Le prime mosse di Zingaretti: Gentiloni presidente e prove di alleanza con Bonino e Pizzarotti

Rinnovamento e mediazione. Saranno queste le parole d’ordine che guideranno l’azione di Nicola Zingaretti, prossimo segretario del Partito Democratico. La sua mozione è piaciuta a gran parte dell’elettorato dem che, lo scorso 3 marzo, si è recato ai gazebo per scegliere la nuova guida del partito. Consensi per Zingaretti che oscillano tra il 65 e il 70% e la volontà di voltare pagina all’interno del partito.

Prime mosse Zingaretti: presidente Paolo Gentiloni

Il primo ruolo che il nuovo segretario sarà chiamato a decidere è quello della presidenza. Probabilmente quest’ultima – attualmente detenuta da Matteo Orfini – verrà ceduta all’ex presidente del Consiglio Paolo Gentiloni. Un segno di apertura verso la parte moderata del Partito Democratico che pure aveva appoggiato il presidente della Regione Lazio in questa sua corsa elettorale.

Ma le novità non finiscono qui. Innanzitutto, Nicola Zingaretti avrà bisogno di un nuovo tesoriere del Partito democratico. Il ruolo ricoperto dal renziano Francesco Bonifazi, infatti, non lo convince. Stando a quanto riportato dal Corriere della Sera, infatti, Zingaretti potrebbe puntare su un ex bersaniano, Antonio Misiani, per cercare di risanare le casse di un partito che, attualmente, non ha un centesimo da spendere.

Le alleanze tra le prime mosse Zingaretti

Dopo la riorganizzazione dei quadri interni al Partito, ci sarà bisogno di coordinare l’azione politica in vista del primo vero banco di prova elettorale di Nicola Zingaretti: si tratta delle elezioni europee del maggio 2019, che verranno dopo le regionali in Basilicata, ma che rappresentano la vera sfida del nuovo segretario. Già partita la mediazione per le alleanze: se a sinistra c’è già chi guarda con interesse al progetto di Zingaretti, il presidente della Regione Lazio guarda anche ad altre forze politiche, come + Europa di Emma Bonino, i Verdi di Angelo Bonelli e il movimento civico di Federico Pizzarotti, primo banco di prova per una possibile alleanza con «chi ci sta» degli ex M5S o dei delusi pentastellati.

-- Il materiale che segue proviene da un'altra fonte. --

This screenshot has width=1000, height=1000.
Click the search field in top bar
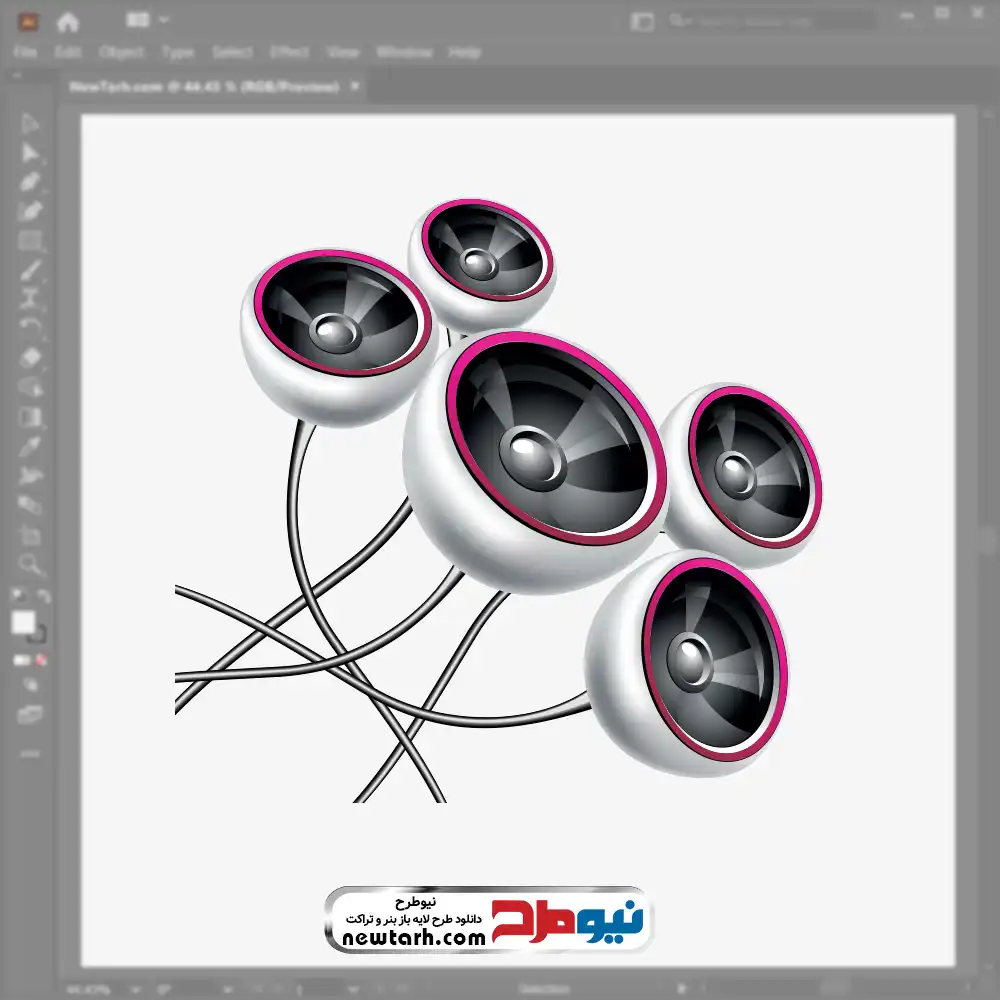(770, 21)
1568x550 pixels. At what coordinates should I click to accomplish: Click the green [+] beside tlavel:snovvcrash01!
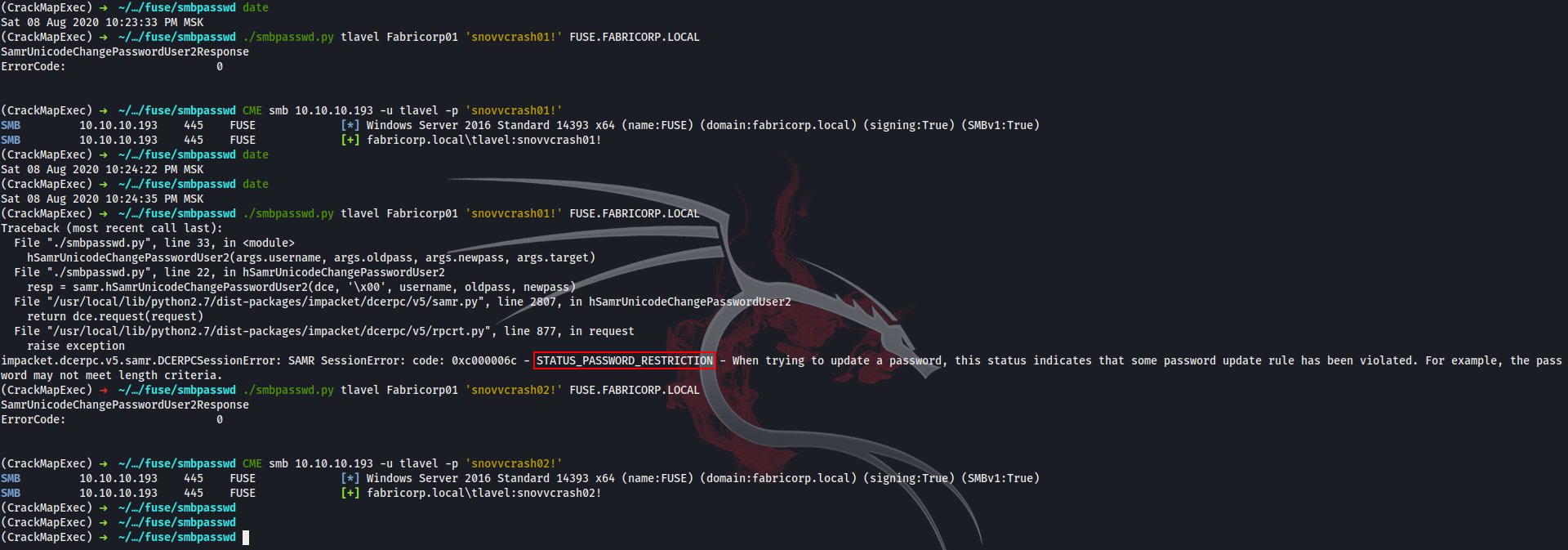[x=350, y=140]
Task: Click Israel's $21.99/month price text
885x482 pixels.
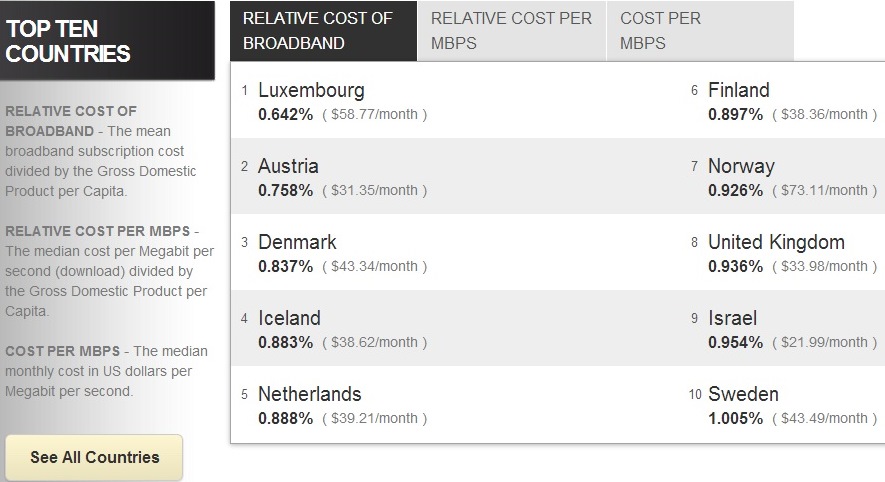Action: coord(824,343)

Poi ci saranno da preparare le liste per le elezioni europee, con apertura alla società civile. Il nome che Zingaretti vorrebbe spendere, in primis, è quello di Ilaria Cucchi, sorella di Stefano, in prima linea nelle battaglie che riguardano la sicurezza nelle carceri e il ruolo delle forze dell’ordine. Sarebbe un nome forte, che metterebbe d’accordo diverse porzioni di elettorato, dentro e fuori il Partito Democratico.

Altri nomi per i capilista sono quelli di Giuliano Pisapia, di Massimo Cacciari – che nei giorni scorsi si era detto favorevole a un’alleanza con il Movimento 5 Stelle -, di Carlo Calenda. La sinistra progressista, la classe intellettuale e il fronte repubblicano sotto le stesse insegne. Un obiettivo ambizioso da parte di Zingaretti che, tuttavia, è pronto a essere appoggiato dall’ampia base di consensi venuta fuori da queste primarie del Pd da 1,7 milioni di elettori.